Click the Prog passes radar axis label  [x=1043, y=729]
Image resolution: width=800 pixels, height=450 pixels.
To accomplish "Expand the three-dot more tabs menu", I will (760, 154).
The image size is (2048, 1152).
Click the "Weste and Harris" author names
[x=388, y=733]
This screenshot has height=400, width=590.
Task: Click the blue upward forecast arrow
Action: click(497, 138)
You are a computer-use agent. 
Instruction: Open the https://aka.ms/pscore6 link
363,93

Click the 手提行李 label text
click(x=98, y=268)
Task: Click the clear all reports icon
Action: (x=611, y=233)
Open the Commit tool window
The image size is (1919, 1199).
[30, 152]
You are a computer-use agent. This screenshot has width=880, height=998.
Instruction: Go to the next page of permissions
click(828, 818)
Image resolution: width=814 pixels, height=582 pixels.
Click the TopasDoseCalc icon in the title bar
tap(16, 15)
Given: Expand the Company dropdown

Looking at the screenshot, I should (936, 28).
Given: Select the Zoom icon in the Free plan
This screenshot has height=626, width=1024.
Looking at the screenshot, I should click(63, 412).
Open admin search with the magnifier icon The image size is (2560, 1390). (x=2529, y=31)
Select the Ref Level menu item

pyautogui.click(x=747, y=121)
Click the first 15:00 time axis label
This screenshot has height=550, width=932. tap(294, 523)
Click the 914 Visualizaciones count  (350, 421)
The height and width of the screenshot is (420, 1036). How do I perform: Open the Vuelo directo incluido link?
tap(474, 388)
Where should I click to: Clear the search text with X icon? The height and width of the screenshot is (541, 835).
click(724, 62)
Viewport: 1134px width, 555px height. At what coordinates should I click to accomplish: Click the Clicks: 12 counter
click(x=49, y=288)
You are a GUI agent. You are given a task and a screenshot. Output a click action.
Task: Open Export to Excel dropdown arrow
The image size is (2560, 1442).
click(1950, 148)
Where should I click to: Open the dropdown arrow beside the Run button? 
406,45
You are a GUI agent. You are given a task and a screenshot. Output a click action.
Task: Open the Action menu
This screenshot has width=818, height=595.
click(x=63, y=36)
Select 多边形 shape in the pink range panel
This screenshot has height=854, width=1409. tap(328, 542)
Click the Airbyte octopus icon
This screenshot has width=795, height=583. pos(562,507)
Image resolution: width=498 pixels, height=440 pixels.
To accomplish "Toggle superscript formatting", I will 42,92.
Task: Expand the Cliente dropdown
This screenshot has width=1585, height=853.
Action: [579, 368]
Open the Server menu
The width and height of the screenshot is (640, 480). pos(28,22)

------------------------------------------------------------------------

Reproduce every one of the records above verbatim, line by line, with no alterations.

Click the Prog passes radar axis label  [x=1043, y=729]
Image resolution: width=800 pixels, height=450 pixels.
To accomplish "Expand the three-dot more tabs menu", I will (760, 154).
The image size is (2048, 1152).
Click the "Weste and Harris" author names
[x=388, y=733]
This screenshot has height=400, width=590.
Task: Click the blue upward forecast arrow
Action: click(497, 138)
You are a computer-use agent. 
Instruction: Open the https://aka.ms/pscore6 link
363,93

Click the 手提行李 label text
click(x=98, y=268)
Task: Click the clear all reports icon
Action: (x=611, y=233)
Open the Commit tool window
The image size is (1919, 1199).
[30, 152]
You are a computer-use agent. This screenshot has width=880, height=998.
Instruction: Go to the next page of permissions
click(828, 818)
Image resolution: width=814 pixels, height=582 pixels.
Click the TopasDoseCalc icon in the title bar
tap(16, 15)
Given: Expand the Company dropdown

Looking at the screenshot, I should (936, 28).
Given: Select the Zoom icon in the Free plan
This screenshot has height=626, width=1024.
Looking at the screenshot, I should click(63, 412).
Open admin search with the magnifier icon The image size is (2560, 1390). (x=2529, y=31)
Select the Ref Level menu item

pyautogui.click(x=747, y=121)
Click the first 15:00 time axis label
This screenshot has height=550, width=932. tap(294, 523)
Click the 914 Visualizaciones count  (350, 421)
The height and width of the screenshot is (420, 1036). How do I perform: Open the Vuelo directo incluido link?
tap(474, 388)
Where should I click to: Clear the search text with X icon? The height and width of the screenshot is (541, 835).
click(724, 62)
Viewport: 1134px width, 555px height. At what coordinates should I click to accomplish: Click the Clicks: 12 counter
click(x=49, y=288)
You are a GUI agent. You are given a task and a screenshot. Output a click action.
Task: Open Export to Excel dropdown arrow
The image size is (2560, 1442).
click(1950, 148)
Where should I click to: Open the dropdown arrow beside the Run button? 
406,45
You are a GUI agent. You are given a task and a screenshot. Output a click action.
Task: Open the Action menu
This screenshot has width=818, height=595.
click(x=63, y=36)
Select 多边形 shape in the pink range panel
This screenshot has height=854, width=1409. tap(328, 542)
Click the Airbyte octopus icon
This screenshot has width=795, height=583. pos(562,507)
Image resolution: width=498 pixels, height=440 pixels.
To accomplish "Toggle superscript formatting", I will 42,92.
Task: Expand the Cliente dropdown
This screenshot has width=1585, height=853.
Action: [579, 368]
Open the Server menu
The width and height of the screenshot is (640, 480). pos(28,22)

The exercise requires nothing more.